Indeed, he's his own worst critic. When he drives through the mountains north of here, what he sees mostly are the cars and not the scenery, adds one of his long-time associates.

After all, a Giugiaro-designed car may not reach the road for three or four years after he's through with it. When he sees the car on the road, he thinks: "I did this work four years ago; it's bad and I don't like it."

Back at the drawing board, he uses the experience to improve his designs for the future.

Today, aerodynamics is at the heart of design. The burgeoning cost of gasoline is compelling designers all over the world to come up with more fuel-efficient shapes. Thus, the name of the game is to make a car move over the road with the least resistance and, at the same time, cut the weight.

The frontal area of an automobile is of great importance, according to Giugiaro, because the smaller it is the less drag. However, interior comfort also is important to him. Thus, he seeks a balance between high mileage in a car and inside comfort.

In doing so he gives fresh meaning to elegance in metal.

To get the best aerodynamic shape, the roof should be as long as possible, he explains. At the same time, the stylist has to avoid a too-square back which, he declares, "is not good." A frontal wedge shape is best. Also, the door blend into the roof, as in the Medusa, an "idea car" introduced at the Turin Motor Show last May: and the underbody of the car is covered.

But this is not the whole story at all.

"While aerodynamics is important," asserts Giugiaro, "I will not renounce my emphasis on the beauty of a car and the practical approach to its design. It all goes together," he adds.

He once told a reporter: "I'm tired of dropping into a bucket and having trouble getting out again."
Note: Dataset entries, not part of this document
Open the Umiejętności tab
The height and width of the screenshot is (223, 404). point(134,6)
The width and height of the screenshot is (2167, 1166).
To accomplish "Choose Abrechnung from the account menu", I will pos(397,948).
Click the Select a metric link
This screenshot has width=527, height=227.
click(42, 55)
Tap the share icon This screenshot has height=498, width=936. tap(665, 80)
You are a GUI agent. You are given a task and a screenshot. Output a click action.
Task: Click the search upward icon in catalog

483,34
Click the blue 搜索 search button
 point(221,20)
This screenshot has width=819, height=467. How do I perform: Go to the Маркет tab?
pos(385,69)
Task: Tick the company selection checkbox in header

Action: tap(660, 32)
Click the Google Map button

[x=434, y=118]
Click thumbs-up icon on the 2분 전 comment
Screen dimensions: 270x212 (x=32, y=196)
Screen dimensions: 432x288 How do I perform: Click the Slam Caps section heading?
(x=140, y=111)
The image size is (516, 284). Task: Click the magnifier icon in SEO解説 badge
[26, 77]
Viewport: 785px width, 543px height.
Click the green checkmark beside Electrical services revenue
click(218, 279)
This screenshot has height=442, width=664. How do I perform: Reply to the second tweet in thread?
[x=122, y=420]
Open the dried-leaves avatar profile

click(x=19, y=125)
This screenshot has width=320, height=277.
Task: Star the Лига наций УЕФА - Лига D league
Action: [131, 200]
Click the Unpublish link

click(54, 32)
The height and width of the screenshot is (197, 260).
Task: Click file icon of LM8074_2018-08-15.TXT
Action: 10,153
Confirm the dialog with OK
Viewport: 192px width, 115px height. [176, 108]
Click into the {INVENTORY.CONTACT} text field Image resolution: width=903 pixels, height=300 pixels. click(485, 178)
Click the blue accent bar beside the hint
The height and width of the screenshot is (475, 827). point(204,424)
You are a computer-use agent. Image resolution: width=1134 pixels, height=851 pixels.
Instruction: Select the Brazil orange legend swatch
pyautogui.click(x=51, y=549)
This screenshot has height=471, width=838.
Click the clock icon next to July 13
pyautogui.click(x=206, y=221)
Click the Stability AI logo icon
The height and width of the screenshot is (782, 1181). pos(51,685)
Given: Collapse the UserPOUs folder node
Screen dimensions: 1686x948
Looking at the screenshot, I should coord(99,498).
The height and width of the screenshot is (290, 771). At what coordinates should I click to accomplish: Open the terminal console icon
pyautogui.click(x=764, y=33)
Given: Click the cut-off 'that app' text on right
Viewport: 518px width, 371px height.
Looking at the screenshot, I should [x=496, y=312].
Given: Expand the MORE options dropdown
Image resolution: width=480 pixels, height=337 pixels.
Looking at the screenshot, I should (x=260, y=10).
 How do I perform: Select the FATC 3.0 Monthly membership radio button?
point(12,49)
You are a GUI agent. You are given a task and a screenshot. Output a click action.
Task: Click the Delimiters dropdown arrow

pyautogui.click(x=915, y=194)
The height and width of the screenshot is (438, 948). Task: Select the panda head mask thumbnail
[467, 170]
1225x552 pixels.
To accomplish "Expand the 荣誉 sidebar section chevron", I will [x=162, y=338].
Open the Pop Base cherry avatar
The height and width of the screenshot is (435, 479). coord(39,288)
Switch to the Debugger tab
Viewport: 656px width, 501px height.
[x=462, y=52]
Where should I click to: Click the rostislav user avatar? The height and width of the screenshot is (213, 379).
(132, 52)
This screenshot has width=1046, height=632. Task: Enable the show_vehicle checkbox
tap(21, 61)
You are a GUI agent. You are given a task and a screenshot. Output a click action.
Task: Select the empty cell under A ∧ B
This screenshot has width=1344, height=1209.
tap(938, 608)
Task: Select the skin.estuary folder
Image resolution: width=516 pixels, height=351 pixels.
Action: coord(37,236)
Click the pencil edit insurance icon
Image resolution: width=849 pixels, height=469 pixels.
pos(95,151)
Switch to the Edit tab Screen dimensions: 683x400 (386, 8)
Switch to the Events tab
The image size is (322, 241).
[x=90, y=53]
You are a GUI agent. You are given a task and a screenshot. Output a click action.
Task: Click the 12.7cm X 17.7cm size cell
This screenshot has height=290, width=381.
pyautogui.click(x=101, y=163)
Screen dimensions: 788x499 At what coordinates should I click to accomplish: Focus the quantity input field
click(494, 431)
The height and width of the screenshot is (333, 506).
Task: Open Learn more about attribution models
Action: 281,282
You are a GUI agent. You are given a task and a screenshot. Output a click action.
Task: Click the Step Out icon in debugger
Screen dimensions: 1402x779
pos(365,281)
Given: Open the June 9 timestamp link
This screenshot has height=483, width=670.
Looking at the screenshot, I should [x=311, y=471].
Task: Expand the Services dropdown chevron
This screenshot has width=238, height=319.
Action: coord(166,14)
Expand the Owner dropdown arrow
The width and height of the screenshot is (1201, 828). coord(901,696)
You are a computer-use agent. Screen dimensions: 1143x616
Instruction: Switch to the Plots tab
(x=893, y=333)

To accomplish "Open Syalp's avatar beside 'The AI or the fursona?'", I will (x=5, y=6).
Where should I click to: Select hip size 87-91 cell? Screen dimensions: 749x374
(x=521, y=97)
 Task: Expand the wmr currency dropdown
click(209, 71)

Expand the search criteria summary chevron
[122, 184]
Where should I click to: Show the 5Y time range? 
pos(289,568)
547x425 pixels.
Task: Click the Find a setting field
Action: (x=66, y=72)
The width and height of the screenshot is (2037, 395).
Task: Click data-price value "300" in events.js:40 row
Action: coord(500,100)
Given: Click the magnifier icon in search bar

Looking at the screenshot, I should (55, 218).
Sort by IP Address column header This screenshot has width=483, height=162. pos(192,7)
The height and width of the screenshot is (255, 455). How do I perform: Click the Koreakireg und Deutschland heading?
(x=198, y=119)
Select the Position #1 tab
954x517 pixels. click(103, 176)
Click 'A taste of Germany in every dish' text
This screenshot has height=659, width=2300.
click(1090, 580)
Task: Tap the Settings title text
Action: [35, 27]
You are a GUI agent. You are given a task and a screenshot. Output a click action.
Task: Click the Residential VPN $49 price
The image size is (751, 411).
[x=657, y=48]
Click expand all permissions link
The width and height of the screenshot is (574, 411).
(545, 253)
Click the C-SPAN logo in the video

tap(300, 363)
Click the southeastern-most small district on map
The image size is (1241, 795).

Sometimes it's very hard to get a design accepted today, complains Giugiaro. For Example, when a customer to a car shape customer often is accustomed to a car shape and judges all other shapes on the basis of what he knows.

"If you submit a shape that he does not know, he automatically rejects it," says the stylist. "It's the same thing with music."

When Giugiaro takes on a job, he speaks with the directors or the people on the top rung at the company who, in turn, transmit to him the parameters of the job to be done. Thus, he already has some conditions to be met. Sometimes a company is more willing to take a chance.

In the early 1970s Karl Lotz head of Volkswagenwerk AG at the time, gave him the order to come up with a design for the successor to the aging VW bug. The shape which he gave to the Rabbit (Golf in the rest of the world) was, at the time, highly unconventional. With few changes, the car went into production and has had a sharp impact on the design world ever since.

The rest is history. Indeed, many cars, including VW's mini-Rabbit, the Polo; Audi 50, Opel Kadett, Ford Fiesta, Renault 14, Chrysler Sunbeam, Fiat Ritmo (Strada in the US), and the Chrysler Dodge Omni and Plymouth Horizon have all adapted the design because of its practicality for a small, front-wheel-drive vehicle with high visibility and inside room. Some of the cars are not sold in the United States.

Indeed, the Rabbit set a standard for small-size sedans of the 1980s even though Sir Alec Issigonis actually pioneered the concept in 1959 when British Motor Corporation, one of the several companies which subsequently became BL Ltd. introduced the Mini.

Looking at his job today, Giugiaro asserts: "I believe my work to be similar to that of a sculptor who, with time, refines his expressive ability without losing his creativity. If, in the past, I had to be original at all costs. I now look for a balance of form, for the expression of something more refined, more polished, with a certain kind of class.c

The chances are very high that he will achieve it.

About 5 percent of his work is in industrial design, such as the Nikon camera and Necchi sewing machine. This helps his image because it keeps his name visible throughout the world.

Everyday Giugiaro feels he has to prove himself all over again. "In one day, " he says, "I could lose everything if I make a mistake."

What does Giugiaro do for fun? "Putting my workers under pressure," he replies, adding: "I like to run a motorcycle in the Alps." Also, he's a very good skier and enjoys taking pictures.

Most of all, he likes to give shape to cars.